Many variables in the IPUMS data set are coded. In the simplest case, the code is completely nominal. In this case, you may want to write a query which returns the translation of the code. The IPUMS schema follows the same naming convention for lookup tables which we apply to other datasets on the CUR database server. Lookup tables all share the same name as the coded variable, and lookup tables all contain two columns: one has the same name as the coded variable, and the second column is named descr and has the text description of the code’s meaning. Thus, to decode the variable race in the person table, we know that there is a table named race with two columns, race and descr. The purpose of this naming convention is to avoid having the user have to consult a data dictionary to find names of lookup tables and lookup table columns. Additionally, having the join fields have the same name in the data table and the lookup table will facilitate table joins. NOTE: Not all lookup tables have been created yet. If you attempt to decode a coded variable and find out that the expected lookup table is not there, let the database administrator know so that the table can be created.
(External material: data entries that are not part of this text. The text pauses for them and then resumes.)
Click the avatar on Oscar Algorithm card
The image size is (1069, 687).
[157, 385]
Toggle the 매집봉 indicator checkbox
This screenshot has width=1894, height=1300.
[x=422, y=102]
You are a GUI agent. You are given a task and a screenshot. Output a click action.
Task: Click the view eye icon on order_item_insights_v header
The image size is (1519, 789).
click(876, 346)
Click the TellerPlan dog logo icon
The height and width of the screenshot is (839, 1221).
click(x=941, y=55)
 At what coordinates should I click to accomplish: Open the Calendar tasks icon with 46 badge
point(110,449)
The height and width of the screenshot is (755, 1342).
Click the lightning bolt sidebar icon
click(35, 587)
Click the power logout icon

In some cases IPUMS variables represent interval data—i.e., actual numeric values, such as contract rent—except for specific values which have a special meaning. Often, for example, a value of 0 or a value of all 9s (for example 9999 in a 4-digit field) means N/A. Sometimes 0 means N/A and 1 means 0, while all other values mean what they say. The reason for doing this rather than setting the N/A field to NULL is to differentiate between a variable being N/A for that record only and a variable which is not measured for that year and sample, in which case all records in that year and sample are NULL. It is important that the researcher recognize this and not, for example, count the 0 records when calculating an average. We have decided not to change this in the canonical tables. However, we can create views (basically a saved and optimized SELECT statement) which recode the variables, substituting NULL for 0 and 0 for 1 as appropriate.